Whatever is associated with a variable name has to be stored in the program's memory somewhere. An easy way to think of this, is that every byte of memory has an index-number. For simplicity's sake, lets imagine a simple computer, these index-numbers go from 0 (the first byte), upwards to however many bytes there are.
Say we have a sequence of 37 bytes, that a human might interpret as some words:
"The Owl and the Pussy-cat went to sea"
The computer is storing them in a contiguous block, starting at some index-position in memory. This index-position is most often called an "address". Obviously this address is absolutely just a number, the byte-number of the memory these letters are residing in.
@12000 The Owl and the Pussy-cat went to sea
So at address 12000 is a T
, at 12001 an h
, 12002 an e
... up to the last a
at 12037.
I am labouring the point here because it's fundamental to every programming language.
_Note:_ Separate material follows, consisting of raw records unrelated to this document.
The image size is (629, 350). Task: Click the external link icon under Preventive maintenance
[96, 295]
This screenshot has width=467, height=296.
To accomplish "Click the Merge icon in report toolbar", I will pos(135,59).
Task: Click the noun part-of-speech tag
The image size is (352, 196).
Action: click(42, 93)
That 12000 is the "address" of this string. It's also a "reference" to it's location. For most intents and purposes an address
is a pointer
is a reference
. Different languages have differing syntactic handling of these, but essentially they're the same thing - dealing with a block of data at a given number.
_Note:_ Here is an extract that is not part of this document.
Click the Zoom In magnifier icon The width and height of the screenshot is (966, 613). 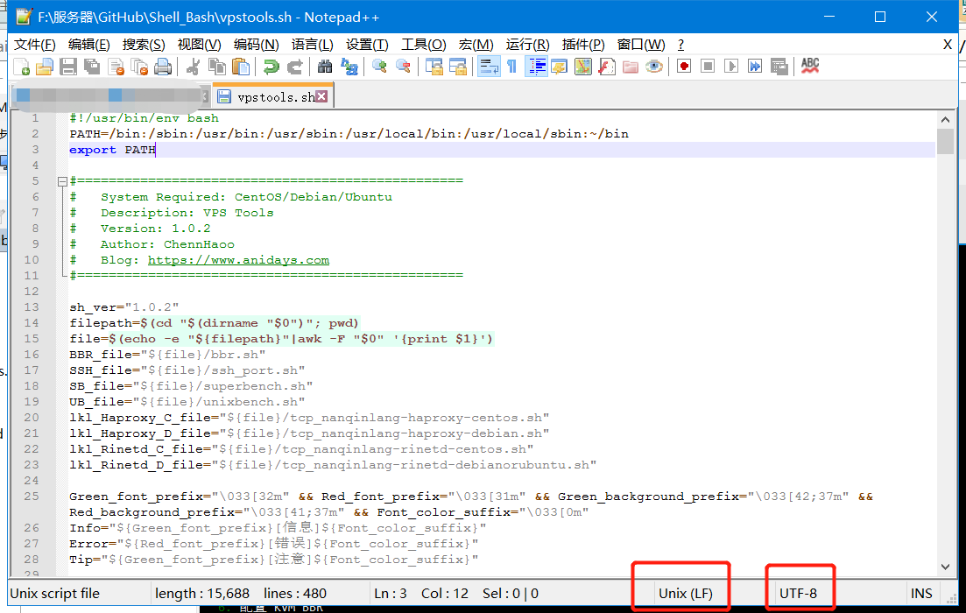coord(379,67)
Python and Java try to hide this addressing as much as possible, where languages like C
are quite happy to expose pointers for exactly what they are.
The take-away from this, is that an object reference
is the number of where the data is stored in memory. (As is a pointer
.)
Now, most programming languages distinguish between simple types: characters and numbers, and complex types: strings, lists and other compound-types. This is where the reference to an object makes a difference.
So when performing operations on simple types, they are independent, they each have their own memory for storage. Imagine the following sequence in python:
>>> a = 3
>>> b = a
>>> b
3
>>> b = 4
>>> b
4
>>> a
3 # <-- original has not changed
The variables a
and b
do not share the memory where their values are stored. But with a complex type:
>>> s = [ 1, 2, 3 ]
>>> t = s
>>> t
[1, 2, 3]
>>> t[1] = 8
>>> t
[1, 8, 3]
>>> s
[1, 8, 3] # <-- original HAS changed
We assigned t
to be s
, but obviously in this case t
is s
- they share the same memory. Wait, what! Here we have found out that both s
and t
are a reference to the same object - they simply share (point to) the same address in memory.
One place Python differs from other languages is that it considers strings as a simple type, and these are independent, so they behave like numbers:
>>> j = 'Pussycat'
>>> k = j
>>> k
'Pussycat'
>>> k = 'Owl'
>>> j
'Pussycat' # <-- Original has not changed
Whereas in C
strings are definitely handled as complex types, and would behave like the Python list example.
The upshot of all this, is that when objects that are handled by reference are modified, all references-to this object "see" the change. So if the object is passed to a function that modifies it (i.e.: the content of memory holding the data is changed), the change is reflected outside that function too.
But if a simple type is changed, or passed to a function, it is copied to the function, so the changes are not seen in the original.
For example:
def fnA( my_list ):
my_list.append( 'A' )
a_list = [ 'B' ]
fnA( a_list )
print( str( a_list ) )
['B', 'A'] # <-- a_list was changed inside the function
But:
def fnB( number ):
number += 1
x = 3
fnB( x )
print( x )
3 # <-- x was NOT changed inside the function
So keeping in mind that the memory of "objects" that are used by reference is shared by all copies, and memory of simple types is not, it's fairly obvious that the two types operate differently.